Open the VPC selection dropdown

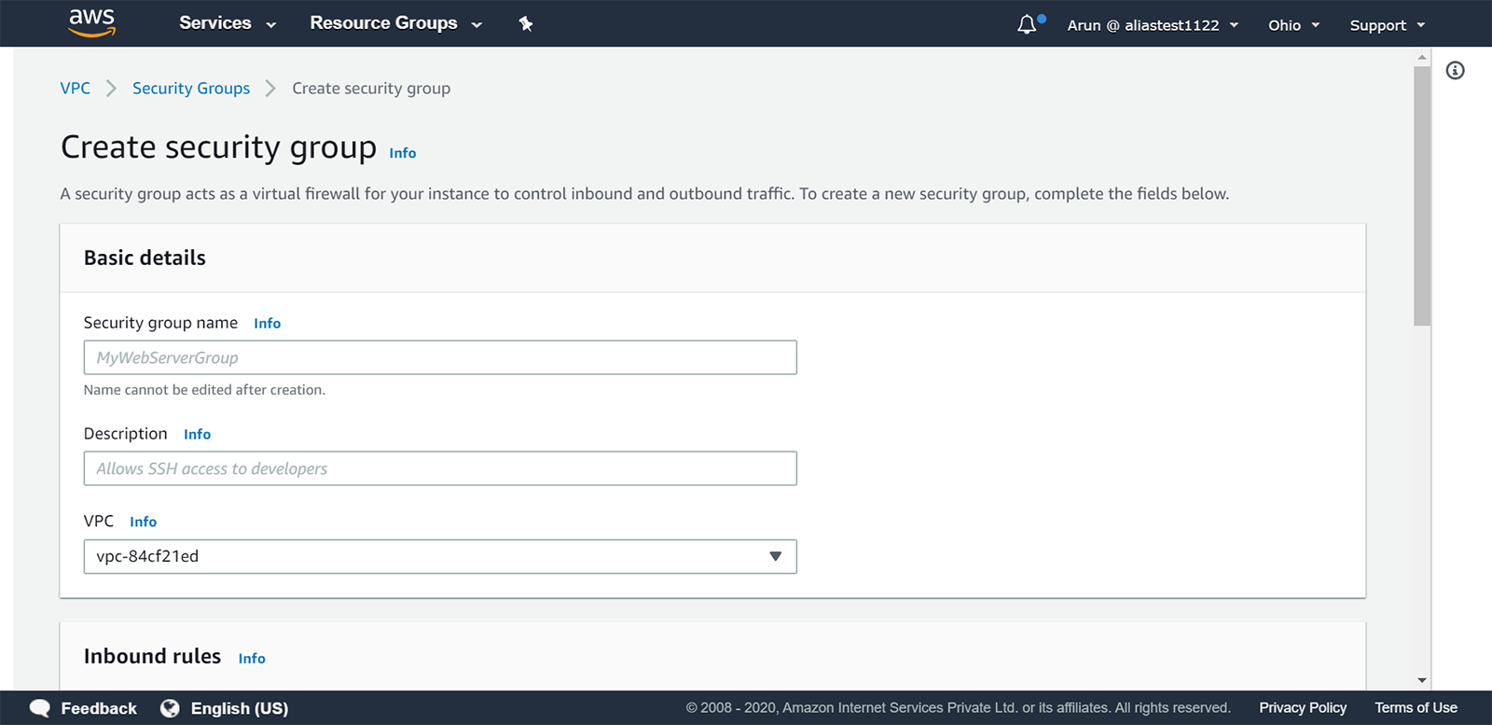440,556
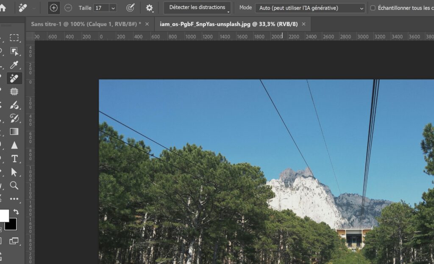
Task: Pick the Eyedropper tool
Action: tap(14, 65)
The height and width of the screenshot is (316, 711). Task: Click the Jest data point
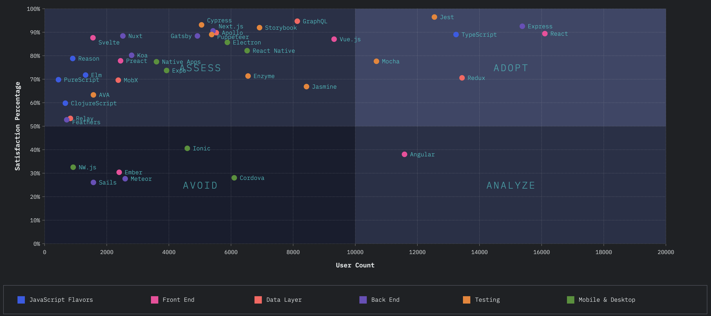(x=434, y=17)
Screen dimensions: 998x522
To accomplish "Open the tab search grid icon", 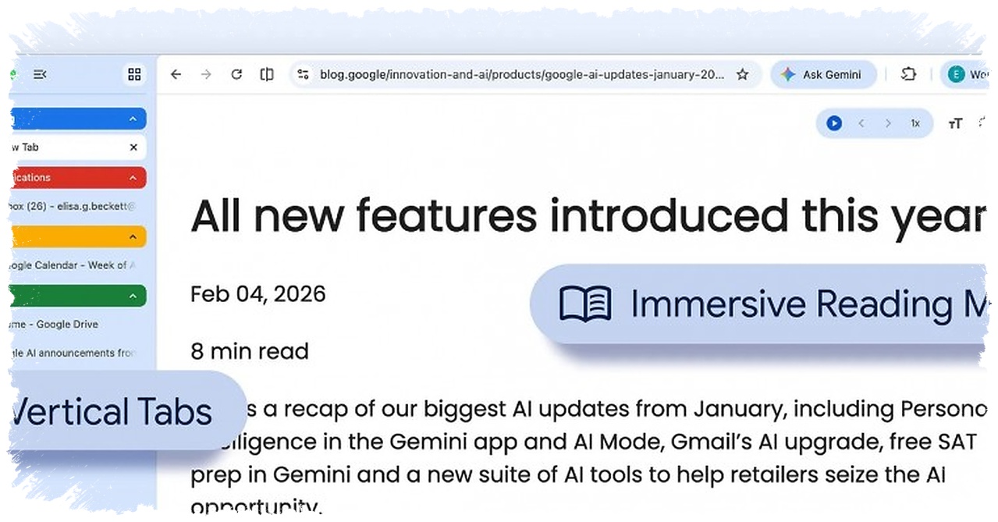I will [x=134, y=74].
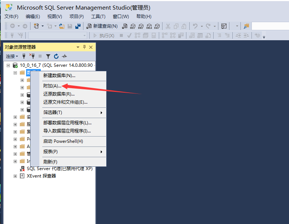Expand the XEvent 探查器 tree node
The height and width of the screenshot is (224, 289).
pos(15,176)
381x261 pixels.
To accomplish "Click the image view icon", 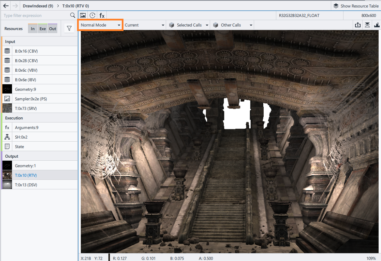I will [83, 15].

Exercise - Output, line for line and exactly, the records above from their first line through the one with "Screen dimensions: 998x522", both ends included, but no pictures.

Expected answer -
Open the VPC selection dropdown

440,556
Task: Pick the Eyedropper tool
Action: tap(14, 65)
The height and width of the screenshot is (316, 711). Task: Click the Jest data point
(x=434, y=17)
Screen dimensions: 998x522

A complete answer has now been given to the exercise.